To force IE to mimic the behavior of a certain version of IE when rendering the pages, you use the meta element  to include a “X-UA-Compatible” http-equiv header in  your web page or have it sent as part of the header by adding it to your web.config file. The values are listed below:

<meta http-equiv="X-UA-Compatible" content="IE=4">   <!-- IE5 mode -->
<meta http-equiv="X-UA-Compatible" content="IE=7.5"> <!-- IE7 mode -->
<meta http-equiv="X-UA-Compatible" content="IE=100"> <!-- IE8 mode -->
<meta http-equiv="X-UA-Compatible" content="IE=a">   <!-- IE5 mode --> 

This value can also be set in web.config like so:

<?xml version="1.0" encoding="utf-8"?>
<configuration>
   <system.webServer>
      <httpProtocol>
         <customHeaders>
            <clear />
            <add name="X-UA-Compatible" value="IE=EmulateIE7" />
         </customHeaders>
      </httpProtocol>
   </system.webServer>
</configuration>


The setting can added in the IIS metabase as described here.

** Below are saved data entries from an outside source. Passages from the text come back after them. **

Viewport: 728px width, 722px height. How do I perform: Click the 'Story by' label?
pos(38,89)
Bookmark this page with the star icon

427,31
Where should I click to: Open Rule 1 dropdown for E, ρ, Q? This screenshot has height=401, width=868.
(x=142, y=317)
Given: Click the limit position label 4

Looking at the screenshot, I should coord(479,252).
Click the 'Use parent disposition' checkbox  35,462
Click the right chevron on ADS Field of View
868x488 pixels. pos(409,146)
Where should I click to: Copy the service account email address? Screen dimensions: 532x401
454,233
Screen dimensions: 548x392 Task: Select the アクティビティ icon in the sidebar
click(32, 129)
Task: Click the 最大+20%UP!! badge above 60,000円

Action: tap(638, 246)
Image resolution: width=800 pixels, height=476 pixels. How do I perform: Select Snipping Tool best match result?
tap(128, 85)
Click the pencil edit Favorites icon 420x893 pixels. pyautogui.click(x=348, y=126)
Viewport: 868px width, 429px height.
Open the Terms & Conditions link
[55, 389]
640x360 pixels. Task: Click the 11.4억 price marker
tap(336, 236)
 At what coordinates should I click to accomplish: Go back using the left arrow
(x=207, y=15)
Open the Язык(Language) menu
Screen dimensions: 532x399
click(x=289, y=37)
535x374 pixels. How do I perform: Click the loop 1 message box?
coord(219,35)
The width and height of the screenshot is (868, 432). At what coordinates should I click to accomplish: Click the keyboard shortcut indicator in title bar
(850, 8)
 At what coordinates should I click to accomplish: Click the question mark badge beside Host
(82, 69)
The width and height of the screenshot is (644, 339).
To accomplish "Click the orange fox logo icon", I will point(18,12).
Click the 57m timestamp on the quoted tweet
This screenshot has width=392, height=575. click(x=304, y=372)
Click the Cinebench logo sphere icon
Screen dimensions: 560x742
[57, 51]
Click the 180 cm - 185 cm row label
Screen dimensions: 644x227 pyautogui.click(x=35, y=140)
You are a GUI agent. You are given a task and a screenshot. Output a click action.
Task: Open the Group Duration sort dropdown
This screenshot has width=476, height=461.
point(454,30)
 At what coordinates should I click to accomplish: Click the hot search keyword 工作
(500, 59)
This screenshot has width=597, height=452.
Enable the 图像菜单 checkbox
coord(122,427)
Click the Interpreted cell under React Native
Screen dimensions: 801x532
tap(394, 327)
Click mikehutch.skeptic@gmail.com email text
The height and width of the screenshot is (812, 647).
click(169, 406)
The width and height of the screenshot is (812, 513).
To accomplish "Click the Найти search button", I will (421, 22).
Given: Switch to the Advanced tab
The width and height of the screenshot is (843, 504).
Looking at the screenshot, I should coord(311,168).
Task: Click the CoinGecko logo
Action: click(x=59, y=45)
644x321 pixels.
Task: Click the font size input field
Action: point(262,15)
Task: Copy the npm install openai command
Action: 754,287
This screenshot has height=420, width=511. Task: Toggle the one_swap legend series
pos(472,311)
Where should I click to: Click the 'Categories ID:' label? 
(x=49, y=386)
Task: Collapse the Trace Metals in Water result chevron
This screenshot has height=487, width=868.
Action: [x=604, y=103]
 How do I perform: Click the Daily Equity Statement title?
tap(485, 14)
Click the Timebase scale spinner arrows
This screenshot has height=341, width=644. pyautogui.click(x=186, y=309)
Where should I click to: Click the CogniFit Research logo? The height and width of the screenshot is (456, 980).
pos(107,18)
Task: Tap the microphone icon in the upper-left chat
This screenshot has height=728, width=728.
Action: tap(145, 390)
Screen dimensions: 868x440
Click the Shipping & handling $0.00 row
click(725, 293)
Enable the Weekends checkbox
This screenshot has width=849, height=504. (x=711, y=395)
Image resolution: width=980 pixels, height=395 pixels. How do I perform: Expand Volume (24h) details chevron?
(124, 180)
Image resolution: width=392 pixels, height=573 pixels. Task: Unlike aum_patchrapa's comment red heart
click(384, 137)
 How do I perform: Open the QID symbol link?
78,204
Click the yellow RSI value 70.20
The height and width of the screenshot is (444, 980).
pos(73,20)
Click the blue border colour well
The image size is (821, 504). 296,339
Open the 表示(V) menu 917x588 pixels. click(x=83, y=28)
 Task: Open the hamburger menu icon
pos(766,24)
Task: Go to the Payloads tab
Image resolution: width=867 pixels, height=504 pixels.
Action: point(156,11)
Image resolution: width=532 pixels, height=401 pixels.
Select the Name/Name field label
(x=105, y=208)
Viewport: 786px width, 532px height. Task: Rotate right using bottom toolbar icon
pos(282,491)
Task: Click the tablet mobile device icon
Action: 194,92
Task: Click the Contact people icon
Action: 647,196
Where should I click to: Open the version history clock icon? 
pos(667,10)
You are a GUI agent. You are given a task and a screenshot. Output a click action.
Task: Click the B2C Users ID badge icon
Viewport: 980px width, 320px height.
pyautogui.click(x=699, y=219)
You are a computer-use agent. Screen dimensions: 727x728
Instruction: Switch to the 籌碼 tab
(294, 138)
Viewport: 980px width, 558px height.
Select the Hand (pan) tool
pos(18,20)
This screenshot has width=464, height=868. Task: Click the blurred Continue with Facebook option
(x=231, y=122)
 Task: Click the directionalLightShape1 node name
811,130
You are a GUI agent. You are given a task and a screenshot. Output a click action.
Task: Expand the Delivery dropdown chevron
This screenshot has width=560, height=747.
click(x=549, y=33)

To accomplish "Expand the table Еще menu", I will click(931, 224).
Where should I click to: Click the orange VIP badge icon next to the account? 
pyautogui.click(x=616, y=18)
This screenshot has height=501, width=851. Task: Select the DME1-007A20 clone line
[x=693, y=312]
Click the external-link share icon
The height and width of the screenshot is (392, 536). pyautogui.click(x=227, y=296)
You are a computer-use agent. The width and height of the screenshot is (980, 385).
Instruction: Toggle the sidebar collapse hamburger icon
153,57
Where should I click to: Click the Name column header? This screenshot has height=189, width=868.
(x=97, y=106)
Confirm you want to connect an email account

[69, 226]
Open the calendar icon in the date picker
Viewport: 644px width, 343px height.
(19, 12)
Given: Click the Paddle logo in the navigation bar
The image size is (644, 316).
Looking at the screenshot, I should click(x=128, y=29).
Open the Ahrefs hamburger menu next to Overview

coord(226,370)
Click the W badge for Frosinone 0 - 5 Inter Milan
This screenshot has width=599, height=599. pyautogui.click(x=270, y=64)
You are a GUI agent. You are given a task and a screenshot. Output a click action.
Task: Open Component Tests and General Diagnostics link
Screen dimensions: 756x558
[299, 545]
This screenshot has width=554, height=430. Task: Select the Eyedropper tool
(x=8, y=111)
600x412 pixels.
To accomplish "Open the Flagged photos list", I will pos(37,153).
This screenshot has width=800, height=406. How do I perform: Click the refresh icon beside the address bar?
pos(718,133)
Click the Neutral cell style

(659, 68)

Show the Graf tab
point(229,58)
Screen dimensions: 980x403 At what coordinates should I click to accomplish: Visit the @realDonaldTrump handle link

Similarly, you can do the same in Apache by adding the directive in httpd.conf

<Location /store>
   Header set X-UA-Compatible “IE=EmulateIE7”
</Location>

Even though it can be done on a site level, I recommend you do it on a per application level to avoid confusing the developer.

References
Defining Document Compatibility
Implementing the META Switch on IIS
Implementing the META Switch on Apache

3 Comments

  • Good post, I've run into this frequently. It's one of the first things I look for when troubleshooting rendering differences on users workstations. The next thing I look for, browser plugins (like Skype) that re-write parts of your web-page (and sometimes, totally mess it up).

  • Thank you for posting this, I was having so many problems because of this setting! You've really helped me out.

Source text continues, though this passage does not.